# [Problem statement]
Go through the listing below and return each line that includes "screenshot".

# [Data provided]
——————
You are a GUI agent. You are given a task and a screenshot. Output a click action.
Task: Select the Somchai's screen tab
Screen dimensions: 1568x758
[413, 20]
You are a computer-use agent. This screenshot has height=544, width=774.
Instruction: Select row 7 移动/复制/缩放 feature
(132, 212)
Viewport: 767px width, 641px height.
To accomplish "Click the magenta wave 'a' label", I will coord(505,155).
——————
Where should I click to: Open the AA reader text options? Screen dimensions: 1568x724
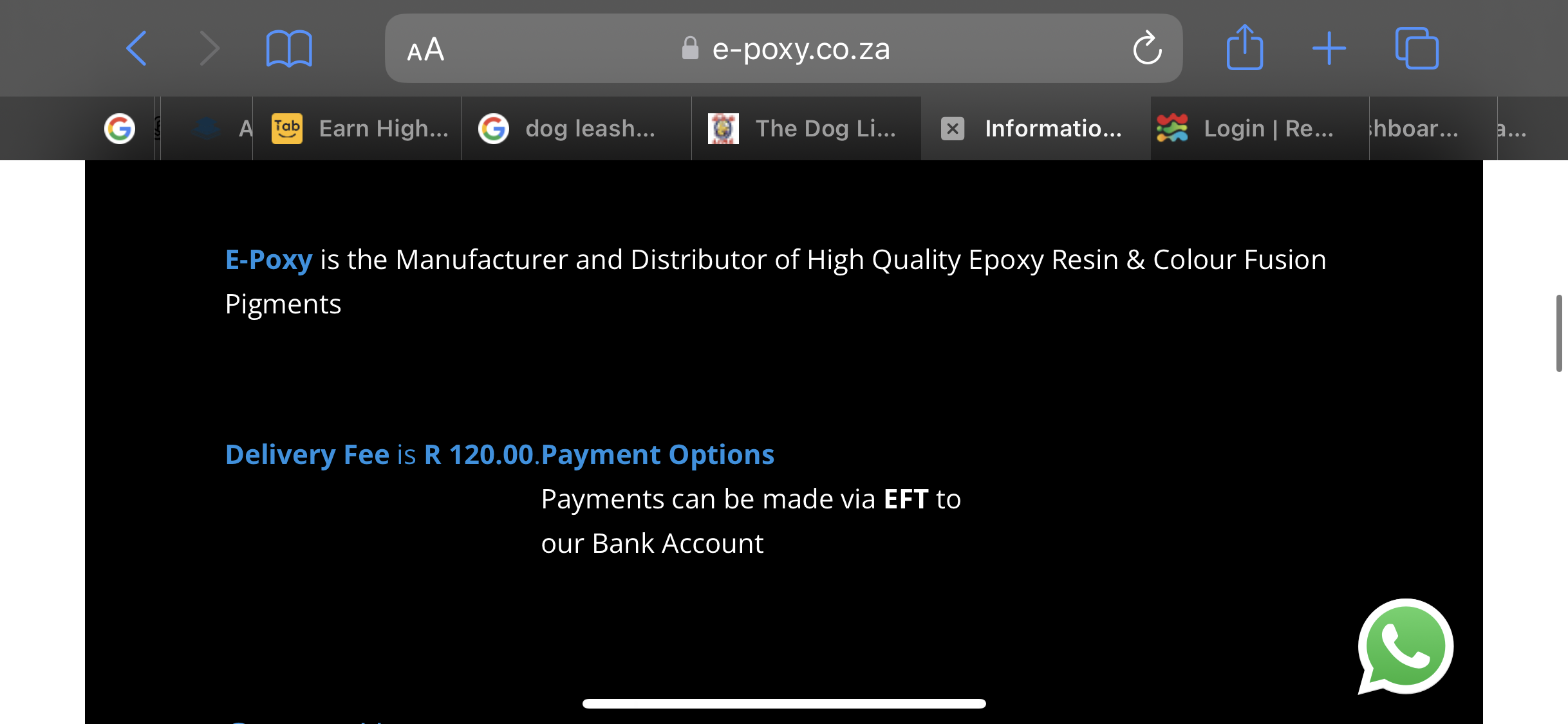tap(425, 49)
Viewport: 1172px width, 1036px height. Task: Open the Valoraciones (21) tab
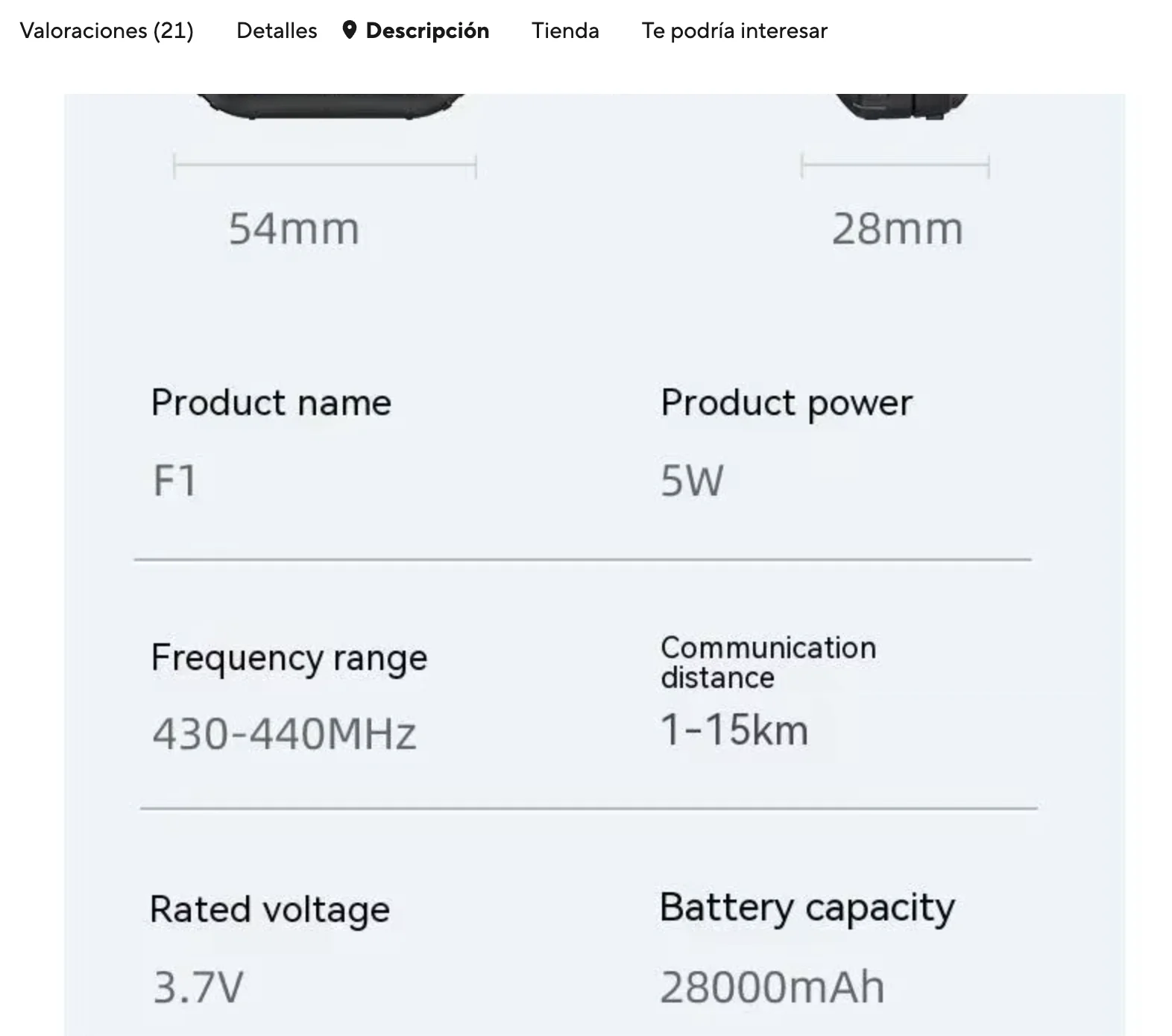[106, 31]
——————
# [Result for this task]
You are a GUI agent. You are given a task and a screenshot. Output a click action.
You are a computer-use agent. This screenshot has height=544, width=774.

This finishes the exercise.